- What is asked
Retype everything in the dog forum thread from "## Gwen_Dandridge (Jul" down to "(Aug 11, 2012)", with no changes.

Does Bentley know how to trade? Wakefield's a scavenger, even at 2, and I'm so glad that he'll willingly trade. I don't keep dog treats with me in the house, but the mention of a trade will usually distract him from swallowing something until I get the treat. Good luck with the poop - the plastic bag sounds like the most palatable way to find it.


----------



## Gwen_Dandridge (Jul 14, 2012)

Tip to make it less gross? Nosepins! ha-ha.

I'm feeling better already about the mango that Maddie swiped off the kitchen counter tonight. :wave:


----------



## Bentleysmom (Aug 11, 2012)

penparson said:


> Does Bentley know how to trade? Wakefield's a scavenger, even at 2, and I'm so glad that he'll willingly trade. I don't keep dog treats with me in the house, but the mention of a trade will usually distract him from swallowing something until I get the treat. Good luck with the poop - the plastic bag sounds like the most palatable way to find it.

- Given data
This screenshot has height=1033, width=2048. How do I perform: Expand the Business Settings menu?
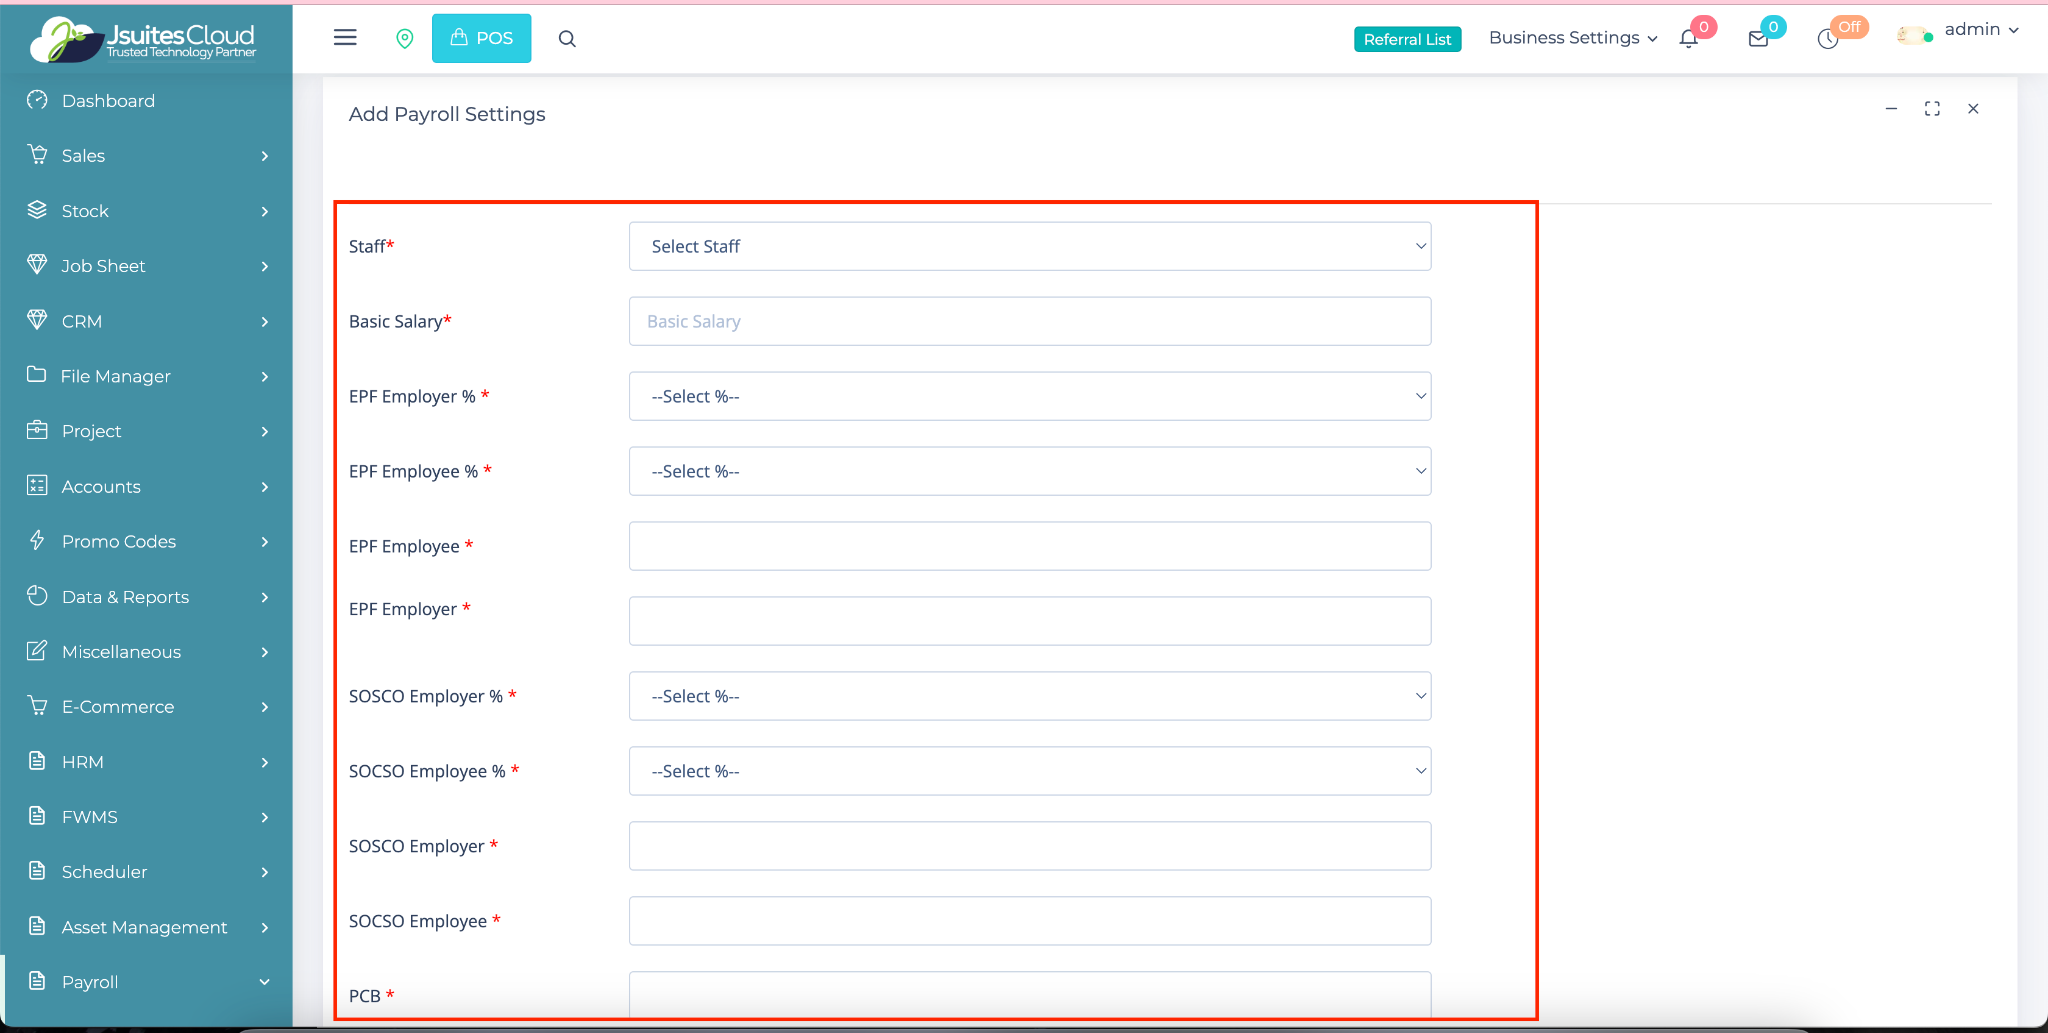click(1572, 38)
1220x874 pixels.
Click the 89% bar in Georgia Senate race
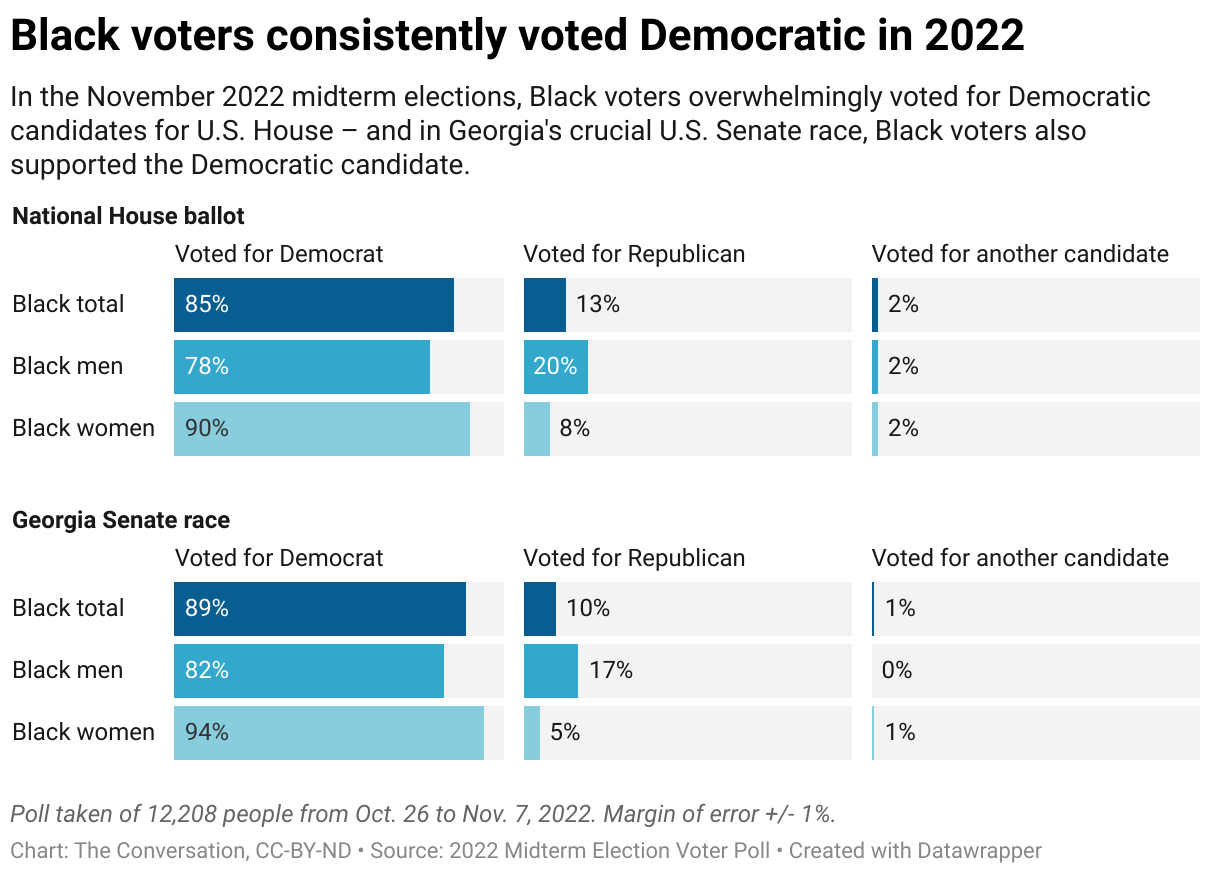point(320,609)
==
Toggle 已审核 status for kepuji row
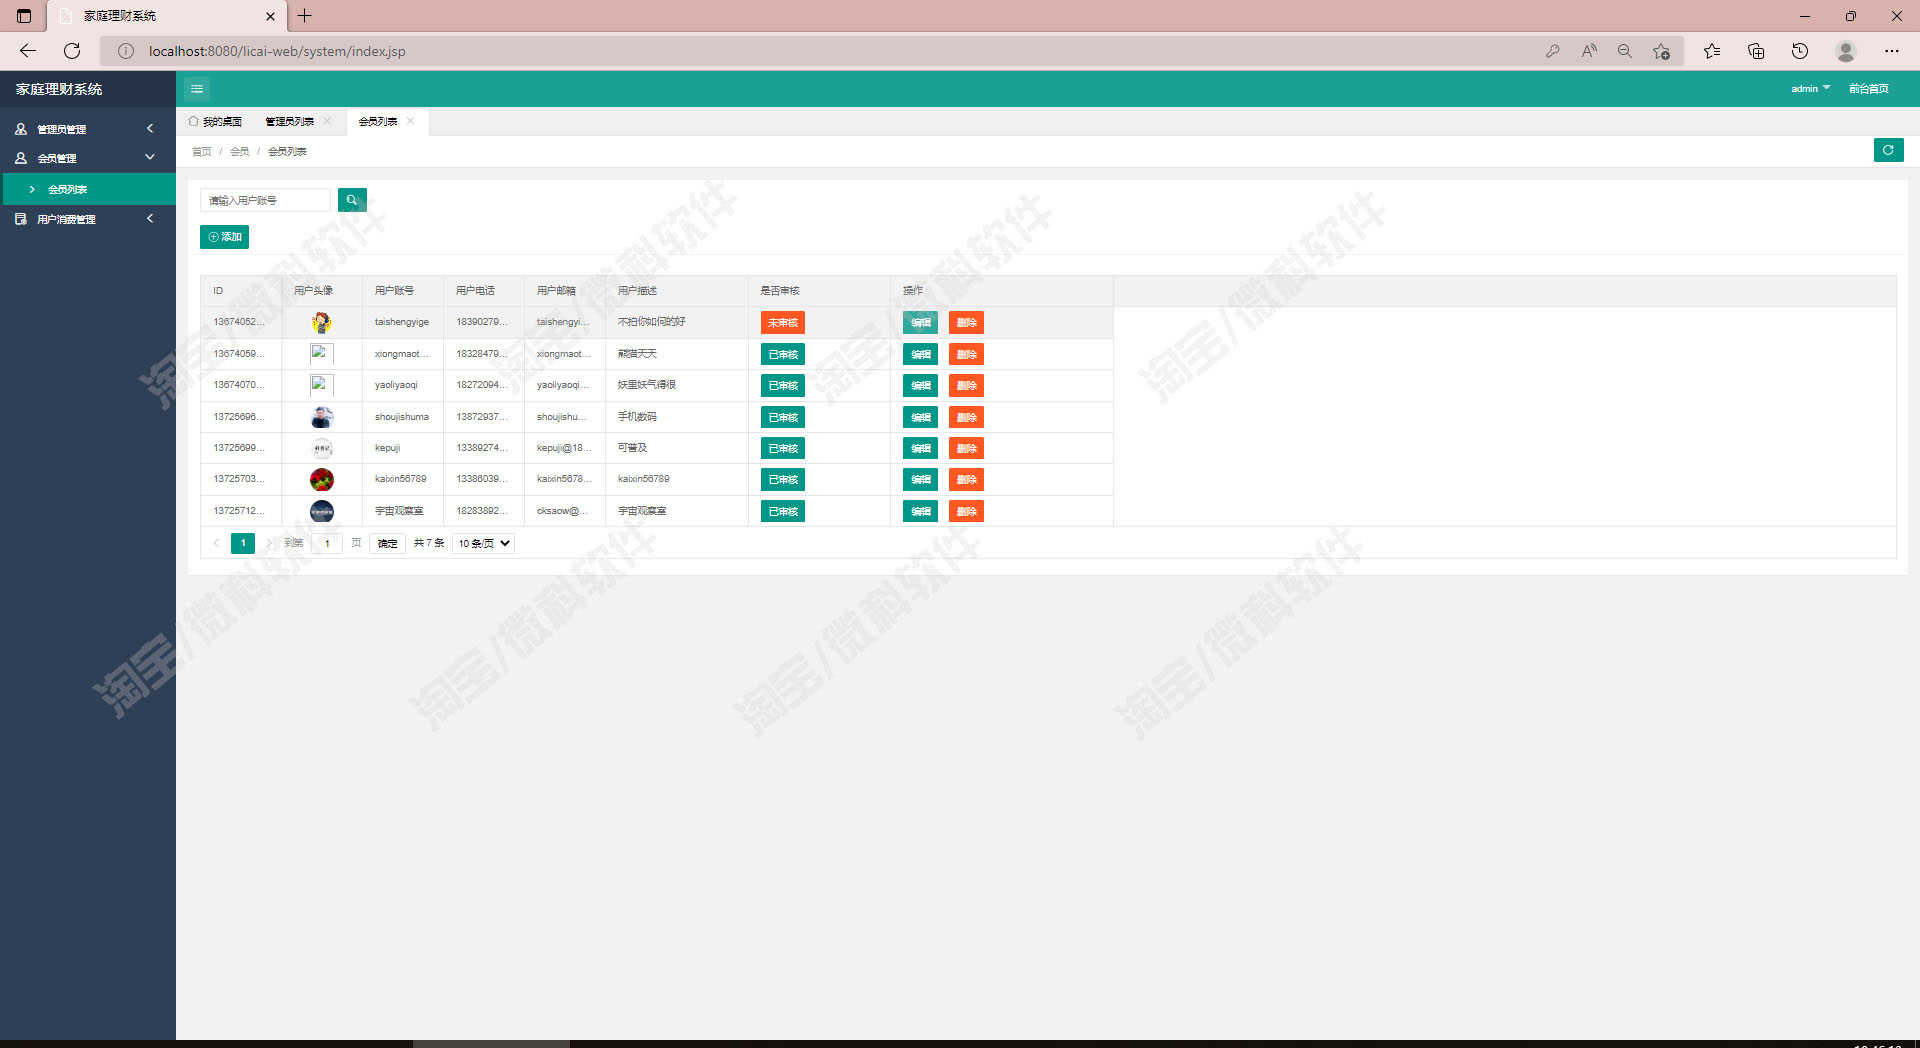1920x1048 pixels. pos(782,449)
--
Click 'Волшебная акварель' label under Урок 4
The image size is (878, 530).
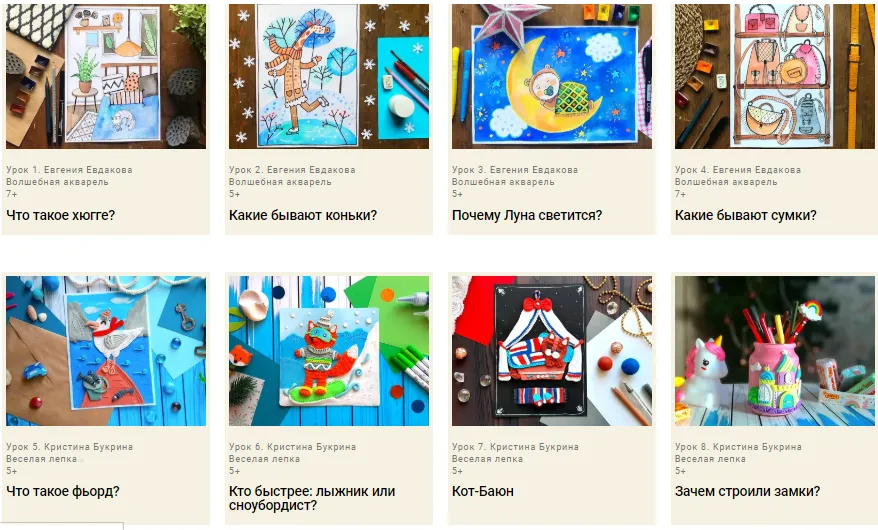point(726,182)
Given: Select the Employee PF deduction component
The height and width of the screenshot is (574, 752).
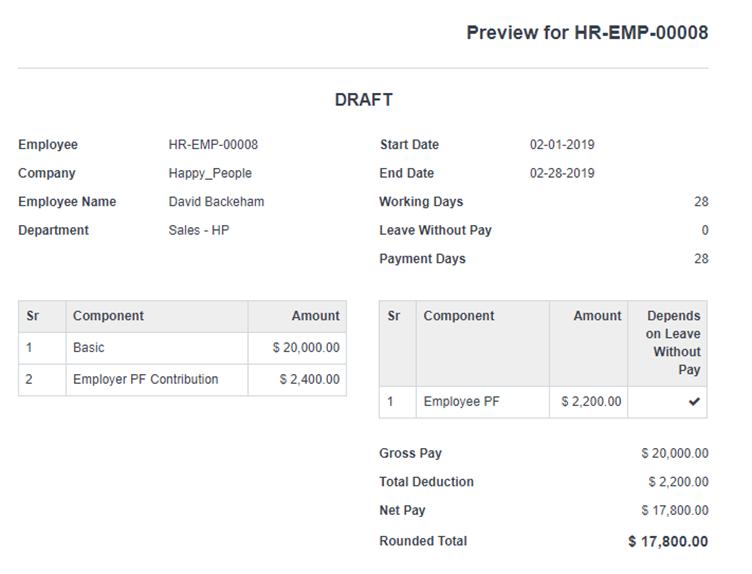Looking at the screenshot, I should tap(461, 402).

- Response
## Gwen_Dandridge (Jul 14, 2012)

Tip to make it less gross? Nosepins! ha-ha.

I'm feeling better already about the mango that Maddie swiped off the kitchen counter tonight. :wave:


----------



## Bentleysmom (Aug 11, 2012)